Nick de Semlyen's book "Wild and Crazy Guys" paints a picture of "controlled chaos" in the writing room, a space wherein Miller, Ramis, and Kenney "typed with one hand while holding joints with the other." This shouldn't be shocking to those familiar with National Lampoon where dead dogs, drugs, and debauchery rule the day. Semlyen describes Universal president and all-around square Ned Tanen grumbling to the writers, "I'd never make this movie — except you're the National Lampoon."

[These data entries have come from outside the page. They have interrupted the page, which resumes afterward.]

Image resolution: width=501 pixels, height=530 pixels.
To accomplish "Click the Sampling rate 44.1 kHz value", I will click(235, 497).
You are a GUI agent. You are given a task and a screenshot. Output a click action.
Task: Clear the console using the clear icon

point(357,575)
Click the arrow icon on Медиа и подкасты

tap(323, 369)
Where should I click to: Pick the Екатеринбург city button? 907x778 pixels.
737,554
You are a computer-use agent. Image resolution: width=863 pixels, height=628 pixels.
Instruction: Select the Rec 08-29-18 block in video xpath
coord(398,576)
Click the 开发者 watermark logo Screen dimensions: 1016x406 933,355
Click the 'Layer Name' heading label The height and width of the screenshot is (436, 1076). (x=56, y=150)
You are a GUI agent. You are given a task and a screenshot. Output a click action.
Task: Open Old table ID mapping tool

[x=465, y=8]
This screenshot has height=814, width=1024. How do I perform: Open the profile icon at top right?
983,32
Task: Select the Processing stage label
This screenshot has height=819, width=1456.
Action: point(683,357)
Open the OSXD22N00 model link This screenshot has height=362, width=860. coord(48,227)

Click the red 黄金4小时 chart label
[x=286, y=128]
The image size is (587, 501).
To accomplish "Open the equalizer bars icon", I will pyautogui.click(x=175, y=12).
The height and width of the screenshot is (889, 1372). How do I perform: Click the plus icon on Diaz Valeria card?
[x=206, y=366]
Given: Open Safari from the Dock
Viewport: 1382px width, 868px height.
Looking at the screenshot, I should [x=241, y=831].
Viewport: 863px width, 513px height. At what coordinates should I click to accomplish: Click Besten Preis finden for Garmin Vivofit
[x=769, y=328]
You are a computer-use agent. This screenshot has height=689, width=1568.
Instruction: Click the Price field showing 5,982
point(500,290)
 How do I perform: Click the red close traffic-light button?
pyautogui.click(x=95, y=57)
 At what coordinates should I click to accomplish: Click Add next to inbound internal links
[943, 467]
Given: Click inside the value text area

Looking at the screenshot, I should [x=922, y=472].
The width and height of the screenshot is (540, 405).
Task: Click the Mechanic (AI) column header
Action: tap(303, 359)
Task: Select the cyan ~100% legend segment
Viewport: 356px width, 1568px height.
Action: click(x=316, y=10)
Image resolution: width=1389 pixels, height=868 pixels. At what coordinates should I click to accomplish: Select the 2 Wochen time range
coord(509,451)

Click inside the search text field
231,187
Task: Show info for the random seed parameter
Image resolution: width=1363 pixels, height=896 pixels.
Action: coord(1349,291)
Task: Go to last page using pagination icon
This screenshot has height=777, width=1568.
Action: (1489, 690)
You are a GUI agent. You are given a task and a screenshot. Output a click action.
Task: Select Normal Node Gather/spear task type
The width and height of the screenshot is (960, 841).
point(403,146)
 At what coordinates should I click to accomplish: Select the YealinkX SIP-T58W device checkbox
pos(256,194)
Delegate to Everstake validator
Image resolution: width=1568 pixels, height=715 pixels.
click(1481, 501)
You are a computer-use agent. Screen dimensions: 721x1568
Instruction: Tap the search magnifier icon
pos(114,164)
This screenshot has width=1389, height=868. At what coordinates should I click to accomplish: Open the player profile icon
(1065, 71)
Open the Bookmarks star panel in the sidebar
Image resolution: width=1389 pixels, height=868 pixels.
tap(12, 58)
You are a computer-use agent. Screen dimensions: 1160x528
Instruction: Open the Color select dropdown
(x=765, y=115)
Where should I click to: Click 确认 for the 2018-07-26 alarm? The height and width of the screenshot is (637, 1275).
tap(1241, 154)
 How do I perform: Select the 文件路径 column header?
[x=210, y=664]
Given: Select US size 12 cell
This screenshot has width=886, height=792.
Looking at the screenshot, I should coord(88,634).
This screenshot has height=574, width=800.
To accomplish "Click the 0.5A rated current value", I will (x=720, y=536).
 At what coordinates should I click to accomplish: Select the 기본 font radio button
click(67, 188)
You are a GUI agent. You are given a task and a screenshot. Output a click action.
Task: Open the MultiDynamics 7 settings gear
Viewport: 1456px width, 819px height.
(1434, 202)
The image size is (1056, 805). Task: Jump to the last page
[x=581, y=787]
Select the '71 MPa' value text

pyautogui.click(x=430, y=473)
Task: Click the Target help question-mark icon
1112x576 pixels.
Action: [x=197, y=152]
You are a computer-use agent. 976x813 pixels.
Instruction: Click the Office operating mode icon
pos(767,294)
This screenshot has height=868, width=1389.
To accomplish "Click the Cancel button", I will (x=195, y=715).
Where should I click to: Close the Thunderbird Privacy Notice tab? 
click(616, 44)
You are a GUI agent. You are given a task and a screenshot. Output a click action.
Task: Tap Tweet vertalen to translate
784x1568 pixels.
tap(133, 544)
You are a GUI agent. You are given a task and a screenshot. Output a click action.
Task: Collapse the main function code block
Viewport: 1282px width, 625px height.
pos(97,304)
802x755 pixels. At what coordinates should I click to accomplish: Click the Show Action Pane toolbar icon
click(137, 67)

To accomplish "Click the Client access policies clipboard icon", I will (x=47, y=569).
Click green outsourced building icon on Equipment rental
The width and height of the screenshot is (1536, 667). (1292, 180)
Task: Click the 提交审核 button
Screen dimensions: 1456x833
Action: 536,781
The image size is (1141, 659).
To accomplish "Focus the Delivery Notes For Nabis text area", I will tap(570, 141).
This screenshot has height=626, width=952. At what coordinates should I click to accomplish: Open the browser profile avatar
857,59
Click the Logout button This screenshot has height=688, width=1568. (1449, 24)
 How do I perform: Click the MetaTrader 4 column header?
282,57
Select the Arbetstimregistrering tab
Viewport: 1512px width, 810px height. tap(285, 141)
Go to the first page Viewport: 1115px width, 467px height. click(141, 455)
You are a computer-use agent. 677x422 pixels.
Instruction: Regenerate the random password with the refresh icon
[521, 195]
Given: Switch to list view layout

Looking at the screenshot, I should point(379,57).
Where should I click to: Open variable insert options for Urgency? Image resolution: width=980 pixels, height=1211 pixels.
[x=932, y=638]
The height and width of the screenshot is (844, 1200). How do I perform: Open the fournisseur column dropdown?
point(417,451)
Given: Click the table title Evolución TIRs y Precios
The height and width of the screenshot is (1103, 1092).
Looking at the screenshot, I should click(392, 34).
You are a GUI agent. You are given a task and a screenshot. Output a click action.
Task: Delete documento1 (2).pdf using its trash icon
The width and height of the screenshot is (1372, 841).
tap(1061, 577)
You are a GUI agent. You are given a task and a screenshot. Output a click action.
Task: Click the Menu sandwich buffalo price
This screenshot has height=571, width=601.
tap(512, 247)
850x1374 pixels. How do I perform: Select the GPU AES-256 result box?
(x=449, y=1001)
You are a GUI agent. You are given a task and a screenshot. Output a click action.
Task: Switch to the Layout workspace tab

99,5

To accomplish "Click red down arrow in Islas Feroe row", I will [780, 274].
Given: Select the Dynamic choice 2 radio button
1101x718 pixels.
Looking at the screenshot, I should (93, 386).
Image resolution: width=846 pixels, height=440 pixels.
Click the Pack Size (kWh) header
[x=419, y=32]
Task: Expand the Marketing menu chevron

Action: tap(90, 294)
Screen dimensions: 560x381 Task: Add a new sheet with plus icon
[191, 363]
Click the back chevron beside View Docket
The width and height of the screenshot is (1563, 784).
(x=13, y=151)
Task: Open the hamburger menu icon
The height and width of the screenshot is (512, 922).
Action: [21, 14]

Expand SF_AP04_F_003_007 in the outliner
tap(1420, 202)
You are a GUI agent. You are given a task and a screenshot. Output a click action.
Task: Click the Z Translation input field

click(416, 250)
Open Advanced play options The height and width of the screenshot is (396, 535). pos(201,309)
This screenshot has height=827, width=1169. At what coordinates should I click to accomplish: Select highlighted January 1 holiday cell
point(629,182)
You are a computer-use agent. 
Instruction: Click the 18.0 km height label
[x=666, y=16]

What grew from those smoke-filled writing sessions was a loose expansion of Miller's short story "Night of the Seven Fires," a lewd account of his fraternity initiation at Dartmouth College first printed in the October '74 issue of "National Lampoon Magazine" alongside pieces like a "Boys' Life" parody and Kenney's send-up "Nancy Drew and the Case of the Missing Heiress." One element that didn't make the journey from story to screen: an inebriated freshman vomiting on another's genitals. It would briefly carry the title "Laser Orgy Girls" before swapping the lasers and orgies for food fights and toga parties, and the rest is history.
In the end, the story may not have been "War and Peace," but it was a sprawling tale of failure and triumph, carefree abandon and coiled rage, all in a 109-minute party. One part hilarious writing, one part stacked cast, and one part disciplined director made for a comedy classic as intimidating for its successors to match as any Tolstoy work.